Ringnes, Norway's largest brewer, the Guangzhou Metro Corporation with two million-plus passengers daily and the Netherlands Railways, one of the busier national train networks in Europe, have all tapped IBM to help keep track of their inventory and get where it needs to be.

The three projects were announced today and yesterday beginning with the work for Ringnes in Oslo.

Ringnes, a subsidiary of the Carlsberg Group, delivers almost half a billion liters of beer, soft drinks and bottled water throughout Norway each year. It enlisted IBM to help modernize its inventory tracking and management across the delivery cycle from the time that container trucks are loaded and leave the plant to their return with the empties.

The brewer generally has 200 trucks on the road and had tracked them manually connected only by sight or by phone. The firm now uses IBM sensor technology -- radio-frequency identification technology -- to tag and track every container, its contents and its progress along its route.

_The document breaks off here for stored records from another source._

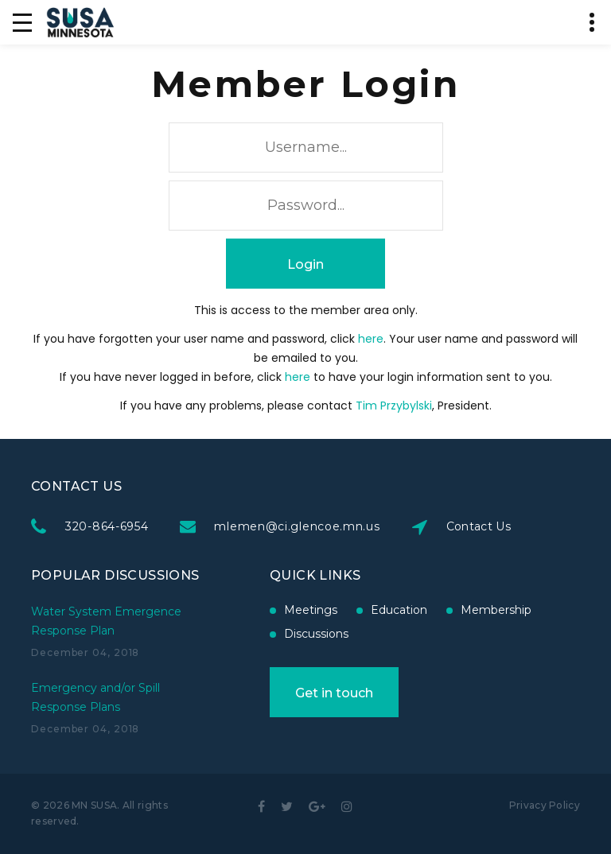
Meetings (310, 610)
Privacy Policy (544, 805)
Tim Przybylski (394, 405)
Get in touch (333, 693)
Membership (495, 610)
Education (398, 610)
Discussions (315, 634)
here (370, 339)
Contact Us (479, 526)
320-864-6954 (108, 526)
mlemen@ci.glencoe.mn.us (298, 526)
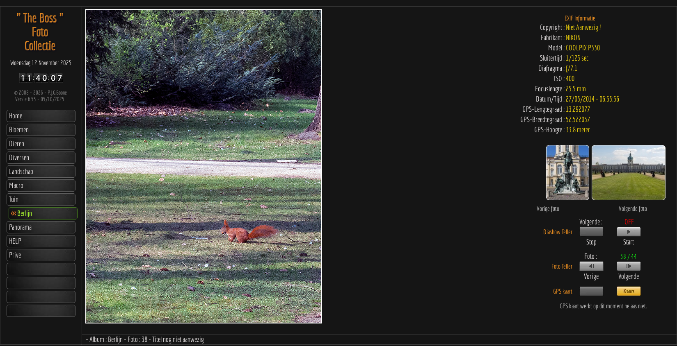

In China today, IBM announced that GZ Metro wants the tech firm to make the rapid transit system smart, environmentally friendly and digital. GZ Metro, which uses multiple software applications, wants IBM to deliver an IT platform to manage all the railway systems' software, services and physical assets -- tracks, carriages, advertising spots and train station shops.

The system's assets are currently worth about $2.9 billion, and the platform will be key in GZ Metro's plan to expand the system, an estimated $1.76 billion project. That expansion would bring the current four lines to nine and double the daily passenger capacity, bringing it to 4 million.

In Europe, the Netherlands Railways and IBM announced that use of IBM technology enabled the nationalized system to improve operating efficiency by as much as 6 percent, which produced a cost savings of more than EUR 20 million annually. The railway company also improved in on-time performance.

Netherlands Railways manages more than 4,800 trains daily through a network of 2,100 kilometers that include 279 stations.